The client is not the customer

We’ve been having conversations around the office recently regarding making the client happy. It sounds like such a good idea, but unless clients agree, at least on some level other than lip-service, with the objectives and philosophy of what we’re trying to do for them, it often fails.

The other symptom I’m seeing is that it’s becoming more important to impress the client than to create a great product. I believe we’re still creating a great product, but there is a very real danger of losing that capability.

We spend a great deal of time talking about “audience.” We say things like “end user” and “typical” and “primary demographic.” (I’d slap anyone who actually said that last one out loud).

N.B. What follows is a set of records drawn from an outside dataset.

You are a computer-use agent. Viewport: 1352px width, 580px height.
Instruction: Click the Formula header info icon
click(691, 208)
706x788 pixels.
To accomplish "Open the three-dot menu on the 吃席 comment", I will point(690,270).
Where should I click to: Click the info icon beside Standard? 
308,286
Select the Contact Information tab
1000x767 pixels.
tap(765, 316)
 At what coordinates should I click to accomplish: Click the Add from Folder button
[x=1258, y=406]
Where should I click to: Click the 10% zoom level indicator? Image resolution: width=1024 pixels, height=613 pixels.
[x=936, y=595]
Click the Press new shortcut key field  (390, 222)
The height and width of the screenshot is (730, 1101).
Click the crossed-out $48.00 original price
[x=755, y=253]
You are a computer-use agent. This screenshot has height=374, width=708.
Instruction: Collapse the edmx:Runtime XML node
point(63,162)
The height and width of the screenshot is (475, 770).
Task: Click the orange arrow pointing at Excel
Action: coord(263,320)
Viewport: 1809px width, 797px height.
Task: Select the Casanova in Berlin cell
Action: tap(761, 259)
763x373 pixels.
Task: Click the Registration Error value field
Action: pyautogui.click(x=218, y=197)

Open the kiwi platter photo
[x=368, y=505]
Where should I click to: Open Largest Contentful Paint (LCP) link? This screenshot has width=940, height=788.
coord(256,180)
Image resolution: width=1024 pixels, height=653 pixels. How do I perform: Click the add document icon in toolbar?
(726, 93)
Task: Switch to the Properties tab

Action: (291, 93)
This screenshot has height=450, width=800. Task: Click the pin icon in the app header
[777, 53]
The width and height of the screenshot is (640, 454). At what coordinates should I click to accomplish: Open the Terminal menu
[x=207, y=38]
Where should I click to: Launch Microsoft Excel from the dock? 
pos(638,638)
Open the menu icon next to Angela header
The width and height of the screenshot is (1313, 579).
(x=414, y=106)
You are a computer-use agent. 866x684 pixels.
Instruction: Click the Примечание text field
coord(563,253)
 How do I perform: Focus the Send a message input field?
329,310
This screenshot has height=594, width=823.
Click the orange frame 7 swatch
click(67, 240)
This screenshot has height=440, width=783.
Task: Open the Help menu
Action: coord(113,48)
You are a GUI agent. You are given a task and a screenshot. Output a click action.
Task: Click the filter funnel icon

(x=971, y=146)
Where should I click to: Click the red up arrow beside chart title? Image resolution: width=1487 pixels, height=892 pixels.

And yet what we often actually do is to make sure the client feels good. This of course makes good business sense. Or does it?

The client is not the customer.

The customer is the person using the client’s product, web site or whatever. That’s who we should be concerned with. The energy spent (wasted?) making the client feel good about our product could be better spent educating and informing them on the value of… [buzzword alert]… “User-centered Design”

Usability professionals have been talking about this for years, and I thought people were listening. We can point out nearly every successful web site and find usability at its core: Amazon, Google, even Yahoo still has it. Why does everyone seem to know this, yet not follow their lead?

I’ve seen projects where 80% of the time was spent on over-designing every square inch of screen space and writing ultra-tweaky code. That leaves 10-20% for the rest, which includes a number of things – only one of which is the user-centered piece that we so often miss. That’s not enough.

It’s time to teach again. And for some, it’s time to listen. Between the two lies a great thing.